The river basin saw good snows through the winter, and the flows have stayed high through the summer. On Thursday afternoon, the Yellowstone was running at 4,400 cubic feet per second at Livingston — a number that’s roughly 500 cubic feet per second above average.
“We’re much better than we were condition-wise last year at this time,” Opitz said.
That combined with days getting shorter and nights getting longer — which helps keep water temperatures low — gives FWP some confidence that a massive kill won’t happen again this year.
But Opitz and FWP are still keeping watch. Opitz floated the river last week and didn’t see any dead fish. He said there’s certainly potential for another kill, but he doesn’t expect it to be near the magnitude that was seen in 2016.

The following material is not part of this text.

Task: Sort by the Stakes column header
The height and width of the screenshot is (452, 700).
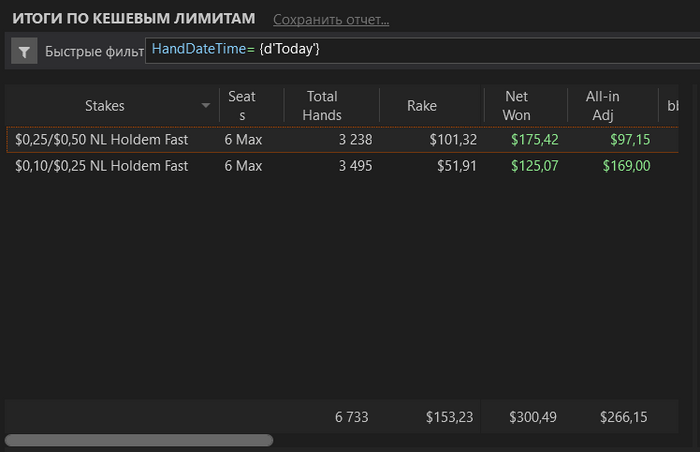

Biologists have also responded to reports of dead fish on other streams around the state, but they haven’t seen anything abnormal.
Although the fish kill did not reach Yellowstone National Park, it nonetheless prompted the closure of nearly 200 miles of the Yellowstone around Livingston. Parts of the river remained closed for nearly a month, which left outfitters and anglers reeling. Indeed, the U.S. Small Business Administration offered area businesses “low-interest federal loans” to help them recoup losses incurred by the river closure.
At a symposium about the Yellowstone held earlier this year in Livingston, tensions were apparent between anglers and agriculturalists who each use the river in markedly different ways.